Monday, June 10, 2013

The Future > The Present

In my job promoting and training teachers to use a computer-adaptive GED prep program, I encounter a lot of anxiety about the changes and uncertainty as the free market shakes up the high school equivalency (HSE) playing field. It reminds me of something that I'm going through with my family.  Basically, our 10 week old Matilda Clementine is often inconsolably upset.  Day in and day out our colicky baby makes me think I'm not going to survive this parenting thing with its incredible decibel levels, demanding schedule, and unsustainable workload.  She's got me wearing earplugs, looking for escape routes, and occasionally drowning my sorrows.

We're both a little upset here. Not pictured: earplugs, large glass of extra-strength beer.
We've been down this road before with our two boys, but it's easy to forget how we managed, or even the simple fact that we did get through it.  Eventually, the kids got more capable and started to gradually reveal their personalities. Similarly, adult education programs are survivors that weather stormy political climates, budgetary neglect, and occasional bouts of homelessness. The new HSE tests will just be more bumps in a road that isn't really changing direction, if you ask me.

With Change Comes Opportunity

I would never dismiss an educator's feelings about the turmoil in our career field. I'm feeling it too, at work and at home.

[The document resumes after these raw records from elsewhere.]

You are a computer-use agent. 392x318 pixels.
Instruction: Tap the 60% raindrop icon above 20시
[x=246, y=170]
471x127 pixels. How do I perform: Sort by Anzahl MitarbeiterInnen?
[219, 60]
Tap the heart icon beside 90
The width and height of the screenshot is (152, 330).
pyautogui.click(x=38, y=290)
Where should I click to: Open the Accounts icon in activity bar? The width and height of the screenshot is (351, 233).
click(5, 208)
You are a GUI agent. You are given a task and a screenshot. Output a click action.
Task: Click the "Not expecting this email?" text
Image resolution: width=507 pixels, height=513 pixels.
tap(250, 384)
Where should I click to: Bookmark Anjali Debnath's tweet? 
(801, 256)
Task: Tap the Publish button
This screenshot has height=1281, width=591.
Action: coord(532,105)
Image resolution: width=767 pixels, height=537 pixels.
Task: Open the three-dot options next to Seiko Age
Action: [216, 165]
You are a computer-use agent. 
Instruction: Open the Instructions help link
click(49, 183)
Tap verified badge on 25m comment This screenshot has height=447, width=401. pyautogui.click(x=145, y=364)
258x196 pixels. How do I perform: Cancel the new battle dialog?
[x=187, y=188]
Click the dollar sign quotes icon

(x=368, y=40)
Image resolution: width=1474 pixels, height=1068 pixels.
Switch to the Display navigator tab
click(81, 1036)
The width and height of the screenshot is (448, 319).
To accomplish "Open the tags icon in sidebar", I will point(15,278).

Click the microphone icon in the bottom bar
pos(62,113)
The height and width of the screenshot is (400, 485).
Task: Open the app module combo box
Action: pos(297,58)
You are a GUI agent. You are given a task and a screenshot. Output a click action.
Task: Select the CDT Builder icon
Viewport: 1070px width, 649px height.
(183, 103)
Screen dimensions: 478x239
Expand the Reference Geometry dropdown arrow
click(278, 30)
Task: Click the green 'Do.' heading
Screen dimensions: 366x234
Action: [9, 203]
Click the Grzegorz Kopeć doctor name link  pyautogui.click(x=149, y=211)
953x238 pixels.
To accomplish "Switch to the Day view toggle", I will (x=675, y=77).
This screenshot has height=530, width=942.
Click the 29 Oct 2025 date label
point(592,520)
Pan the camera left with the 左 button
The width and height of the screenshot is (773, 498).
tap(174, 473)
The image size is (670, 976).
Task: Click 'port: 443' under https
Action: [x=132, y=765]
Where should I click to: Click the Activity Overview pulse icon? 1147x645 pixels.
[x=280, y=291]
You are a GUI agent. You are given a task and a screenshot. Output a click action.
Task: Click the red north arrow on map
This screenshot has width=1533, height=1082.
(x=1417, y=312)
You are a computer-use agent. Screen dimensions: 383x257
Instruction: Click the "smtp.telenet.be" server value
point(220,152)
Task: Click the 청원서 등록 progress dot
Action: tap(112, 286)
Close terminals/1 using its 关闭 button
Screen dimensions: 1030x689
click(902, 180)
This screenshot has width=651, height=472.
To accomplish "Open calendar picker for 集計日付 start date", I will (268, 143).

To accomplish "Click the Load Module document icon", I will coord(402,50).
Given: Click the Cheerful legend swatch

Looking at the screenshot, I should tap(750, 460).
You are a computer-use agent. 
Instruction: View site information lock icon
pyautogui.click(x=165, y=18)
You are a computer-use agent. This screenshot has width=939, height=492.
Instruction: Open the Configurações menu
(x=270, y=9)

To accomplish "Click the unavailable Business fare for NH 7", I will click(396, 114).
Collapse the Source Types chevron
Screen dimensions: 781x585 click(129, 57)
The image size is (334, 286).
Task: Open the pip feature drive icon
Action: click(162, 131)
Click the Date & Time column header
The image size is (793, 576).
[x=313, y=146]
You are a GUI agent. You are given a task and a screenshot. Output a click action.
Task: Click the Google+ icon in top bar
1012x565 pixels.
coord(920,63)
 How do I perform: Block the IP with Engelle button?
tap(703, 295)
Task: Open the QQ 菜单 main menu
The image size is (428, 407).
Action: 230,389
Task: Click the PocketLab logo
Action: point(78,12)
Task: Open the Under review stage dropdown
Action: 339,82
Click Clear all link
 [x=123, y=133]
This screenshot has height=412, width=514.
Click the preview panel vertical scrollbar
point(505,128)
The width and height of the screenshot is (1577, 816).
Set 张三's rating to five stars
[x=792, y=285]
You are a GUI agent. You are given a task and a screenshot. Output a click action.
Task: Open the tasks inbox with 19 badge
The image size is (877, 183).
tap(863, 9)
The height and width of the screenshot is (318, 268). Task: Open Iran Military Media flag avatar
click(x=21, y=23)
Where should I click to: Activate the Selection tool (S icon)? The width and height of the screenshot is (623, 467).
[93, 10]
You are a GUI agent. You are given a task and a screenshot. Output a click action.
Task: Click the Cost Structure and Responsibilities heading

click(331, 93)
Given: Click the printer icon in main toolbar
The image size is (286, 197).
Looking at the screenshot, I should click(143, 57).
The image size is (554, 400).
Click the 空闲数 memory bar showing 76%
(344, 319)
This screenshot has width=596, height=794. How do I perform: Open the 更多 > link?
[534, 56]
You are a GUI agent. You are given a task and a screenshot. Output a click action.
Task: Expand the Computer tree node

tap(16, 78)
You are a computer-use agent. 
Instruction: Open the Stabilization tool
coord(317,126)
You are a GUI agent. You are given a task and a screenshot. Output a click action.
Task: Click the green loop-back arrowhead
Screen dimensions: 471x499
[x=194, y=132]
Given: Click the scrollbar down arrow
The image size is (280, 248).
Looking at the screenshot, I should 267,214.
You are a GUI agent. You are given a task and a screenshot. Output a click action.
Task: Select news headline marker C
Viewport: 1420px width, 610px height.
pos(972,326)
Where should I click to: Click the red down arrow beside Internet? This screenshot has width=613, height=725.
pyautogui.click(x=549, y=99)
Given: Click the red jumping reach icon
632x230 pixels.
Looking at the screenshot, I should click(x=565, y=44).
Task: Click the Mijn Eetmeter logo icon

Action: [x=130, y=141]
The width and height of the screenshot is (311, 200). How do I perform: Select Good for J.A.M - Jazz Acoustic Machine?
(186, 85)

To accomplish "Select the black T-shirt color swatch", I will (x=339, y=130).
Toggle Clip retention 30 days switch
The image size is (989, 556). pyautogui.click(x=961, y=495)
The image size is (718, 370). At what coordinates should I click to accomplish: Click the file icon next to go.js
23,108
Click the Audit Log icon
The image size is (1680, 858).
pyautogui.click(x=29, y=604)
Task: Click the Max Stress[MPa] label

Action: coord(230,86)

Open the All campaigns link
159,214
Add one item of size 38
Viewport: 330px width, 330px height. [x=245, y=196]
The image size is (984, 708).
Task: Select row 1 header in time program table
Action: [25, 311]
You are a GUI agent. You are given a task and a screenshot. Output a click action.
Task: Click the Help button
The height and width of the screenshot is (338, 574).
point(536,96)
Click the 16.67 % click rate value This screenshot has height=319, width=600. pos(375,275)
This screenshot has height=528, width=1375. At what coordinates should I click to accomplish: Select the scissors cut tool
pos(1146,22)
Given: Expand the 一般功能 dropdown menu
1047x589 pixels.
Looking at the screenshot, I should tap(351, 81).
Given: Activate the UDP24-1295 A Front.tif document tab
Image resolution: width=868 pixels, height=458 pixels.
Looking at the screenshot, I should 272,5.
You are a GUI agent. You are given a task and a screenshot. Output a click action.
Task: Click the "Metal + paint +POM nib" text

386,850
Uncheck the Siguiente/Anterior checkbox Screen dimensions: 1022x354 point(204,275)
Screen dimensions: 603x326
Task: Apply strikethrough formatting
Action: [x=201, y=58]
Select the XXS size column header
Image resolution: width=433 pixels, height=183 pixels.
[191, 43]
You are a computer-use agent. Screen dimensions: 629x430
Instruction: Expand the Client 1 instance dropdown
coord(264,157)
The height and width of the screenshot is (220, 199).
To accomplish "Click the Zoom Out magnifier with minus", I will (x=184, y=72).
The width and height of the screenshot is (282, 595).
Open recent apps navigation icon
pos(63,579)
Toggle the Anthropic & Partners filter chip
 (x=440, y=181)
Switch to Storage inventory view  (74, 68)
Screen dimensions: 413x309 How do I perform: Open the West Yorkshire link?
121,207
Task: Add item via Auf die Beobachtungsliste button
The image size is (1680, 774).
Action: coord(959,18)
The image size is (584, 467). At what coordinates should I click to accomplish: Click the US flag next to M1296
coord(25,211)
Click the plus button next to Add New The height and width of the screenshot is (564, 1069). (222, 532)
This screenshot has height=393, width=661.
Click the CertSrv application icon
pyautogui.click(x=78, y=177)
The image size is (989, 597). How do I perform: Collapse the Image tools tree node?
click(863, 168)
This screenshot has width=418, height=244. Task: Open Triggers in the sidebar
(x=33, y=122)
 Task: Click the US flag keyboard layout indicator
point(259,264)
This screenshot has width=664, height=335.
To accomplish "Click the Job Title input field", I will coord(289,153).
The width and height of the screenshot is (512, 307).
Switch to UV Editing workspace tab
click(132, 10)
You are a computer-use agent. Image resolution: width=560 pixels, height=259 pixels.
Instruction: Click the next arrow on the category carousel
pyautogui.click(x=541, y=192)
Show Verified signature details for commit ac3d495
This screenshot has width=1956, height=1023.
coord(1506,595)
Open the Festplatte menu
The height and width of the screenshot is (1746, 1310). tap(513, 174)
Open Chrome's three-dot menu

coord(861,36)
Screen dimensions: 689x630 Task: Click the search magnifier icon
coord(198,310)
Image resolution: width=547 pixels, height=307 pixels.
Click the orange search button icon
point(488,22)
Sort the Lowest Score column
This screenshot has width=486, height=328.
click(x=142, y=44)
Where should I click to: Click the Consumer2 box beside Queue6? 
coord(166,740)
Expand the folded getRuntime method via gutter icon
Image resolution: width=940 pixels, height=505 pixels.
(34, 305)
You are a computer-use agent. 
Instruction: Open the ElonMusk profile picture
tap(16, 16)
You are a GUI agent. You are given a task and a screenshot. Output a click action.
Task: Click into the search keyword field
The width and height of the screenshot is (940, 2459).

But, I think we'll get through the turbulence and will have smoother sailing before long... maybe even reason to smile.  Take what you do control in this equation and get creative.

A day later and a world of difference: Morning walk to the pier.
The thing I relish the most about my boys getting older is the chance to introduce them to the kinds of adventures I enjoyed as a kid (exploring the woods, video games), or better yet, following their fancies to places I'd missed out on myself (roller skating, running train sets, or long walks on the beach at sunrise).  Are there any chances to explore new directions with the big GED transition?  Aligning to the Common Core and taking on 'more rigor' doesn't have to mean that the test is simply harder, or that the instruction is suddenly insurmountable.  What's important is an inspired response. 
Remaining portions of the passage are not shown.